## PROVIDED DATA
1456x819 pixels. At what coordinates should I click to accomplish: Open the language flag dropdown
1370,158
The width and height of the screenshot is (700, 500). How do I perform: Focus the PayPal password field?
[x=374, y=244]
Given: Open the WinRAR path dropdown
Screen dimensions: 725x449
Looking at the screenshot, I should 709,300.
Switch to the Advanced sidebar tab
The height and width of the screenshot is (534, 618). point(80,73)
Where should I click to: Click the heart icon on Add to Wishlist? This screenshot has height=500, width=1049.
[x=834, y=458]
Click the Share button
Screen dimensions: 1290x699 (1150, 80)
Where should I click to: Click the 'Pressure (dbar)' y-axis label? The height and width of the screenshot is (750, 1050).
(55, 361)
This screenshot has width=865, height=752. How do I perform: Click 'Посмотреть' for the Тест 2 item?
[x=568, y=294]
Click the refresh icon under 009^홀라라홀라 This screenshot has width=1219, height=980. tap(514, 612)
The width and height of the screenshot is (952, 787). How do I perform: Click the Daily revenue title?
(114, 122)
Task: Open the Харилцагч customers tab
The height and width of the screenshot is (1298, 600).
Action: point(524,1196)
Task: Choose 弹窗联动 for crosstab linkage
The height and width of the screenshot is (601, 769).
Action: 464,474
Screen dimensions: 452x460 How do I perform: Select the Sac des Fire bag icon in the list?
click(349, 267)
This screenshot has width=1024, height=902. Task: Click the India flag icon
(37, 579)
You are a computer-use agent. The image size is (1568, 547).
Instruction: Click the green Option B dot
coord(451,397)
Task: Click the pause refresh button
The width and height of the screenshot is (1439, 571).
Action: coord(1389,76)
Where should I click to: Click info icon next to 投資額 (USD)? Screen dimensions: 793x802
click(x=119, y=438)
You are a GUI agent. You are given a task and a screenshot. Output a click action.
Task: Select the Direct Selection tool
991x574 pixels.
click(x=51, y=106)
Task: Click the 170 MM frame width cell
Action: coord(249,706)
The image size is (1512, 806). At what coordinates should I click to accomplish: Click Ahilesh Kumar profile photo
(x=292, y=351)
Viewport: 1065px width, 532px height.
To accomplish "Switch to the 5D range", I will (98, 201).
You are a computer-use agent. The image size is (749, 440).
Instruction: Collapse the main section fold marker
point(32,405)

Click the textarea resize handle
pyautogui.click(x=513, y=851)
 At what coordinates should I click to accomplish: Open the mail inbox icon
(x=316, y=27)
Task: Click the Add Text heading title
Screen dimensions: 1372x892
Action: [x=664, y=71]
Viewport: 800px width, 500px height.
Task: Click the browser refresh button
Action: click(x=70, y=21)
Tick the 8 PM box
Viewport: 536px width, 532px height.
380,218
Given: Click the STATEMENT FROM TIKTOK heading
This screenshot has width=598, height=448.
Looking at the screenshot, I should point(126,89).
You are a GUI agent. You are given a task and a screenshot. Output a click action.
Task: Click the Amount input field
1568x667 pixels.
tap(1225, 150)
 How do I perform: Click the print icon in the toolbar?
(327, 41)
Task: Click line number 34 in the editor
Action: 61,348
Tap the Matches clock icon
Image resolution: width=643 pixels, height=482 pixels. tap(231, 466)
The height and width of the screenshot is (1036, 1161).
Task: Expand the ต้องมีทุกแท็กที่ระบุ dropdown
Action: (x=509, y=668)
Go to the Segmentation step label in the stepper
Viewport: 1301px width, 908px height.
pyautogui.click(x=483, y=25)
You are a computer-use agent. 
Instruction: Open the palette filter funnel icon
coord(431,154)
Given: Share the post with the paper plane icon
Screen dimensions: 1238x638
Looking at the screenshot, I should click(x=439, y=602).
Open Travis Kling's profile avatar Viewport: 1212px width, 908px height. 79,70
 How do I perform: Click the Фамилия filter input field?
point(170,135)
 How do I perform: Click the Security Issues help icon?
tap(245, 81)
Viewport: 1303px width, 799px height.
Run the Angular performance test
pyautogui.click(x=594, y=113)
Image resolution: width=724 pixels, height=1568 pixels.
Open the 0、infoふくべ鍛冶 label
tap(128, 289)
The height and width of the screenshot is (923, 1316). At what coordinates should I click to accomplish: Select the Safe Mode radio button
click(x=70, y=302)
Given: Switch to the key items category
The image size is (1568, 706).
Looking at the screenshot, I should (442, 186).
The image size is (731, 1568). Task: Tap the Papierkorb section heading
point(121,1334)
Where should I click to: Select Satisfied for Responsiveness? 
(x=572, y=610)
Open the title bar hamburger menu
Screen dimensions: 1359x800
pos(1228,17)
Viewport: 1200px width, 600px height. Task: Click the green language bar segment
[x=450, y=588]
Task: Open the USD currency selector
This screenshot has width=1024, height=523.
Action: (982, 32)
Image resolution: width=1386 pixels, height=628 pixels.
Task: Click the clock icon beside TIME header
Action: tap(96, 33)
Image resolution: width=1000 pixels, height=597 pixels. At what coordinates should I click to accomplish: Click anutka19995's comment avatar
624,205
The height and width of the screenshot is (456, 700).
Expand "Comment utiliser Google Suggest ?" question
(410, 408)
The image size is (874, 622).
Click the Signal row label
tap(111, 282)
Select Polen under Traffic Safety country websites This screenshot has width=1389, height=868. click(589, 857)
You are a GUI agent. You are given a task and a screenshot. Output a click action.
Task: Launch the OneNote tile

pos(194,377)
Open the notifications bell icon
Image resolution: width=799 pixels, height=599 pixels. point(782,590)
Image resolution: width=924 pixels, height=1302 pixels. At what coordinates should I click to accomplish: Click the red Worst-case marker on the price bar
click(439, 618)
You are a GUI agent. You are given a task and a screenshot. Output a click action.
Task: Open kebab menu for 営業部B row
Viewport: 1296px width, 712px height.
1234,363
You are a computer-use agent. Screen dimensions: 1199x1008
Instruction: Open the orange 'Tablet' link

## EXERCISE
Working from the listing above, pick out every line that has "under" and copy it.

## WRITTEN SOLUTION
Click the refresh icon under 009^홀라라홀라 This screenshot has width=1219, height=980. tap(514, 612)
Select Polen under Traffic Safety country websites This screenshot has width=1389, height=868. click(589, 857)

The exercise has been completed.